Debra Winger, Evan Rachel Wood y Richard Jenkins en una imagen del filme.

Debra Winger, Evan Rachel Wood y Richard Jenkins en una imagen del filme.

Hace década y media, con Tú, yo y todos los demás, Miranda July cotizaba al alza en el orbe indie con su fábula de personajes excéntricos sobre los avatares de la contemporaneidad posmoderna. Su siguiente película, El futuro, confirmó que aquella particular poética urbana de lo marginal escondía más ingenuidad que otra cosa, algo que podría decirse también de este nuevo largo, Cómo sobrevivir en un mundo material, que llega directamente a plataformas.
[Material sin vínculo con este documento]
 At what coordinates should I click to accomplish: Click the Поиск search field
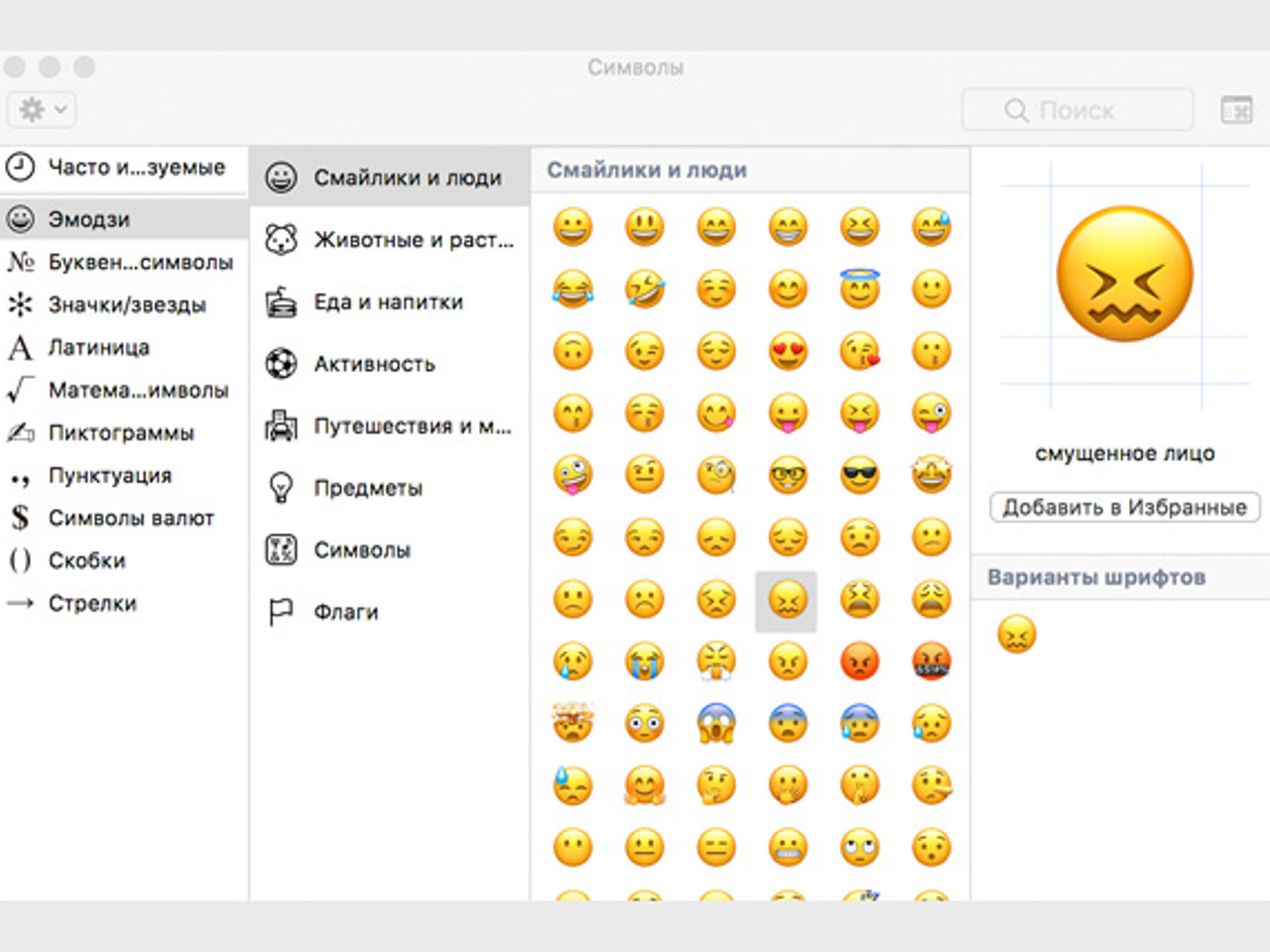(1078, 110)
Los Ángeles y su fisonomía pop, suburbial y dispersa pone el telón de fondo para las andanzas de una extraña familia de padre (Richard Jenkins), madre (una reaparecida Debra Winger) e hija (Evan Rachel Wood) que sobrevive en su precariedad pequeñoburguesa y automarginal entre estafas y hurtos vividos como una pequeña aventura diaria.

July salpica la realidad de elementos surreales para sintonizar el tono de su propuesta, que entre viajes exprés de ida y vuelta, robos a domicilio, terremotos, paredes supurantes, terapias de grupo, simulacros de normalidad y compras caprichosas, va buscando el núcleo elemental de su historia tras el encuentro con otra alma solitaria y desubicada (estupenda Gina Rodríguez), a saber, la revelación de las carencias afectivas, la necesidad de emancipación y la afirmación de identidad de una joven solitaria e inadaptada a la que Wood, nuevo trasunto de July para tiempos de crisis, presta todo su catálogo de tics y amaneramiento gimnástico.

Por el camino, July se olvida tal vez de que la excentricidad, la rareza o la magia también podrían ser cuestiones de puesta en escena, pero da la impresión de que ahora se conforma con la búsqueda de la ternura en lo cotidiano y con el discreto y luminoso encanto de los raros como reclamo emocional para su cine.